Stanton v. Tami Ami Realty Co.

309 N.Y. 953 | NY | 1956

Per Curiam.

On the record before us, there is no doubt that plaintiff was a trespasser as matter of law, rather than a licensee, insofar as the operation of the elevator was concerned. (See Carbone v. Mackchil Realty Corp., 296 N. Y. 154; Sanders v. Favorable Realty Corp., 290 N. Y. 591; Zaia v. Latex Realty Corp., 287 N. Y. 689; Mendelowitz v. Neisner, 258 N. Y. 181.) And it is equally plain that the record is devoid of any proof sufficient to warrant a finding that defendant breached a duty owed a trespasser. (See, e.g., Carbone v. Mackchil Realty Corp., supra, 296 N. Y. 154, 158-159; Vaughan v. Transit Develoyment Co., 222 N. Y. 79; Barry v. New York Central & H. R. R. R. Co., 92 N. Y. 289, 293.) If that were all there was to this case, then, the judgment would have to be reversed and the complaint dismissed. However, there is more.

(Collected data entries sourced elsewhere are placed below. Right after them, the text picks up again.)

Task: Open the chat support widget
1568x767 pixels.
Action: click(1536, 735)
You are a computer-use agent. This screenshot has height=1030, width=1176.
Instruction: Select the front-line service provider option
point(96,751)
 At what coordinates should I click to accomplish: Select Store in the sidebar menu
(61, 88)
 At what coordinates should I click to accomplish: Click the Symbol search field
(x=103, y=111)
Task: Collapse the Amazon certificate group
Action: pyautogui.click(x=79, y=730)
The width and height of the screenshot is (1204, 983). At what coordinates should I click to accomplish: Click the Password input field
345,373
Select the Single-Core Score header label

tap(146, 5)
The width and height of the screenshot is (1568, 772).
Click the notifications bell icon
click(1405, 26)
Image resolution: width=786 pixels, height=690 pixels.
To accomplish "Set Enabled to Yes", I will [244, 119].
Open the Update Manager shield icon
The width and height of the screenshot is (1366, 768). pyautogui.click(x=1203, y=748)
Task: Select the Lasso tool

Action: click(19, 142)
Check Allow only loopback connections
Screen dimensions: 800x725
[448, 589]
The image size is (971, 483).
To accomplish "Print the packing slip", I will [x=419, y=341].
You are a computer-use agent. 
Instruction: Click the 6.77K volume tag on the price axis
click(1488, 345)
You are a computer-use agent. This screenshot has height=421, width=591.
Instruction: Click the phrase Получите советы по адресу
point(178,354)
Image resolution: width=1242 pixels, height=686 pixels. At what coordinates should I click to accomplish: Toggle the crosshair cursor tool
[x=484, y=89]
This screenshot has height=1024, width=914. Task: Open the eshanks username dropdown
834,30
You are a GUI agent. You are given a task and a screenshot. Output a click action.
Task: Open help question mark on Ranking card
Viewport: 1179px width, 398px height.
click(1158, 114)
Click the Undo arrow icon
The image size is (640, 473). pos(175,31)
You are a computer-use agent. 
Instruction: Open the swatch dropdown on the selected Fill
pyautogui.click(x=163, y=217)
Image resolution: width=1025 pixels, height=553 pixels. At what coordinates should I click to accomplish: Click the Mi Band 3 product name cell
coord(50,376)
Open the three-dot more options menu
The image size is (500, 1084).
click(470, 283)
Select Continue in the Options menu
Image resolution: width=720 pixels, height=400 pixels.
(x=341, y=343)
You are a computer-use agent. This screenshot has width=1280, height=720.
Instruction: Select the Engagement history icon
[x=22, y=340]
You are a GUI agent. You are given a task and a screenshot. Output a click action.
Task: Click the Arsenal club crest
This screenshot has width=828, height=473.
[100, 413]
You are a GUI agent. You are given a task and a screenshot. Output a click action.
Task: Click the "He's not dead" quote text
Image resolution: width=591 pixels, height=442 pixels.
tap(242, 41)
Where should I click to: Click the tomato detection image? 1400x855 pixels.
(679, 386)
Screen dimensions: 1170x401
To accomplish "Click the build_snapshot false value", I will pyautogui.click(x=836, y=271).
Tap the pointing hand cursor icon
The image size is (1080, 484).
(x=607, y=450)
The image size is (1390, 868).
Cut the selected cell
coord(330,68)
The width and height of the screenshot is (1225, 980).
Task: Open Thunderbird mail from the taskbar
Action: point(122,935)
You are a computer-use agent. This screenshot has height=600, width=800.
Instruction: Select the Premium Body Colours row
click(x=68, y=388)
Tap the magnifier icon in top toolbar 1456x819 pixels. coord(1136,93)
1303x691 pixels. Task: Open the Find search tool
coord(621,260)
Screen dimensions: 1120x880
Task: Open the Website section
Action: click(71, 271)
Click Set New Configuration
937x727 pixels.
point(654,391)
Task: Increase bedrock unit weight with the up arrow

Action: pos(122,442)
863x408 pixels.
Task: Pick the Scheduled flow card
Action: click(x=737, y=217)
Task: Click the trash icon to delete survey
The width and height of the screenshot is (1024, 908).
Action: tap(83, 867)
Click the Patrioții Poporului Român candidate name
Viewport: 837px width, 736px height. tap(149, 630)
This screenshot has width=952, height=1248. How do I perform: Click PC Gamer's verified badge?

Plaintiff endeavored, as we read the record, to introduce testimony to demonstrate that there was a practice of permitting third persons to operate and use the elevator by themselves, in the absence of any employee of defendant. Exclusion of that testimony constituted error, requiring a new trial, for, if evidence had been adduced tending to show that there had been extensive and notorious operation of the elevator by tenants and others visiting the premises and that defendant owner had acquiesced in and permitted such user without demur, a basis would have existed for a finding by the jury that plaintiff was a licensee rather than a trespasser. (Cf. Mayer v. Temple Properties, 307 N. Y. 559, 561 et seq.; Antonio v. Long Is. R. R. Co., 290 N. Y. 718; Byrne v. New York Central & H. R. R. R. Co., 104 N. Y. 362, 366.)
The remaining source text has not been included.